*YOUR TASK*.
Extend the passage on Blastomyces dermatitidis below by writing what comes next after its final sentence.

*SELECTED PASSAGE*.
Blastomyces dermatitidis exists in two distinct morphological forms depending on temperature, a property called thermal dimorphism shared with other endemic mycoses (histoplasmosis, coccidioidomycosis). In the environment (soil, decaying organic matter near waterways at temperatures of 25 to 30 degrees C), the organism grows as a mold (mycelial form), producing hyphae with terminal conidia (asexual spores 2 to 10 micrometers in diameter). When soil is disturbed by activities such as excavation, hunting, camping near waterways, or agricultural work, these conidia become aerosolized and are inhaled into the lungs. Upon reaching the warm environment of the host pulmonary alveoli (37 degrees C), the conidia undergo a critical morphological transformation over 48 to 72 hours, converting to the yeast form: large (8 to 15 micrometers, sometimes up to 30 micrometers), thick-walled yeast cells that reproduce by broad-based budding (the bud has a wide attachment to the parent cell, which is the pathognomonic microscopic finding distinguishing Blastomyces from other yeasts).
The yeast form is the pathogenic form. Its large cell size prevents effective phagocytosis by alveolar macrophages, and its thick cell wall (composed of alpha-1,3-glucan, chitin, and the immunomodulatory surface glycoprotein BAD1, formerly WI-1) resists intracellular killing mechanisms. BAD1 (Blastomyces adhesin 1) is the principal virulence factor: it mediates adhesion to host tissues, suppresses TNF-alpha production by macrophages (undermining the inflammatory response needed for fungal containment), and inhibits complement-mediated opsonization.
The initial host defense depends on the innate immune system. When conidia are inhaled, alveolar macrophages and neutrophils are recruited to the site of infection. Neutrophils can kill conidia through oxidative burst mechanisms (myeloperoxidase, reactive oxygen species), but the yeast form is more resistant to neutrophil killing. Macrophages ingest the conidia but are unable to kill the yeast form effectively without T-cell-mediated activation. Dendritic cells process fungal antigens and migrate to regional lymph nodes, presenting antigens to naive T cells and initiating the adaptive immune response.

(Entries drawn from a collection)
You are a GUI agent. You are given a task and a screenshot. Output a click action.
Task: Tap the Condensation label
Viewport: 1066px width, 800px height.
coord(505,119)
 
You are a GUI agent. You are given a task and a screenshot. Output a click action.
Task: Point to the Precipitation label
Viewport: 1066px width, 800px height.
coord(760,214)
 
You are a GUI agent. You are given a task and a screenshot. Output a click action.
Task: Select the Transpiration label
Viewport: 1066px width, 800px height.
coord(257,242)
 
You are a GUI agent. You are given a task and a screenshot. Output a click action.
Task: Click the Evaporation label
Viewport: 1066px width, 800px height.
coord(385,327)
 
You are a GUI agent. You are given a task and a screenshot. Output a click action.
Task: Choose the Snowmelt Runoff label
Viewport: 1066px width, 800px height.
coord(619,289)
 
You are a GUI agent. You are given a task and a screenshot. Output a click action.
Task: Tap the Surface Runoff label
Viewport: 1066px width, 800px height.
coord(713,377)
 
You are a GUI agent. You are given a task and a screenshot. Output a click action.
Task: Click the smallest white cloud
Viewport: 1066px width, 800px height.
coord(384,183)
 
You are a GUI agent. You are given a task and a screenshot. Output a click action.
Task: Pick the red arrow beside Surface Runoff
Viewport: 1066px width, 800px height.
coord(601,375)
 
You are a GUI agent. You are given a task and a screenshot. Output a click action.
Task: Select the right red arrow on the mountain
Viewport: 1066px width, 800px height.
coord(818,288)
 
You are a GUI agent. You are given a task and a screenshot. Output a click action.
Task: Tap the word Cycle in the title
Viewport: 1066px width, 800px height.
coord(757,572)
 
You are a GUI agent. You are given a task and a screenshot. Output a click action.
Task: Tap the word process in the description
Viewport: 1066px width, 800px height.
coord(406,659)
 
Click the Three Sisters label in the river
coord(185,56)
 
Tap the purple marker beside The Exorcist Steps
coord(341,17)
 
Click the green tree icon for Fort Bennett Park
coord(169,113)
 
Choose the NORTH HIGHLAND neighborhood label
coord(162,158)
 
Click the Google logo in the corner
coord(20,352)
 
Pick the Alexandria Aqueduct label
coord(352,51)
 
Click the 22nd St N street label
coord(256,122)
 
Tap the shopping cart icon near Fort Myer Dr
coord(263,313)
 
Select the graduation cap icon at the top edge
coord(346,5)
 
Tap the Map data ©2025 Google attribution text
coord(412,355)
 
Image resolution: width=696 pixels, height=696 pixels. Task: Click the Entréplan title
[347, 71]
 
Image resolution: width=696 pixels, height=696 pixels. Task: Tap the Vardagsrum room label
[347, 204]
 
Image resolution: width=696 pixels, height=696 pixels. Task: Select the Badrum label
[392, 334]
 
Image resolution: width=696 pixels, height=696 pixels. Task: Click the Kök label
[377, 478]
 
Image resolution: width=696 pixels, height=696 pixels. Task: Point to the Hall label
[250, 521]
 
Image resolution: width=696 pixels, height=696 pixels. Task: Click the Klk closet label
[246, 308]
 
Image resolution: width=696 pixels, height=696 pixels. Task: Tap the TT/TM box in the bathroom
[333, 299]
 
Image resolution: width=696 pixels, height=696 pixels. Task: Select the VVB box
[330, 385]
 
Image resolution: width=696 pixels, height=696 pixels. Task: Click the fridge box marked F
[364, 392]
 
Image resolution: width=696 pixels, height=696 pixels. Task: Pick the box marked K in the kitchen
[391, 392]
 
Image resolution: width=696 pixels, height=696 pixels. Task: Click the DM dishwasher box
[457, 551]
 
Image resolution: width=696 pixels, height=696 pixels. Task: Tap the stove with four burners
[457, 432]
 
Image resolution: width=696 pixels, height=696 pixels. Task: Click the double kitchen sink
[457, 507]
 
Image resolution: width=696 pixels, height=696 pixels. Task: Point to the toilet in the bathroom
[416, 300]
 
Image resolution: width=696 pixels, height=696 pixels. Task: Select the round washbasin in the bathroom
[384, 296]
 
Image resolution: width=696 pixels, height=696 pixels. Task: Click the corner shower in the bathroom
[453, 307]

*ANSWER SECTION*.
The adaptive immune response is critical for disease containment. CD4+ Th1 cells produce interferon-gamma (IFN-gamma) and TNF-alpha, which activate macrophages to enhance their fungicidal activity through increased production of nitric oxide, reactive oxygen intermediates, and phagolysosomal fusion. Activated macrophages can then kill intracellular yeast cells. The formation of well-organized granulomas (composed of epithelioid macrophages, multinucleated giant cells, and a surrounding rim of T lymphocytes) is the hallmark of effective immune containment. These granulomas wall off the organisms and prevent dissemination. When T-cell immunity is deficient (HIV/AIDS with CD4 count less than 200, organ transplant recipients on immunosuppression, TNF-alpha inhibitor therapy), the granulomatous response fails, and Blastomyces disseminates widely, causing fulminant and often fatal disease.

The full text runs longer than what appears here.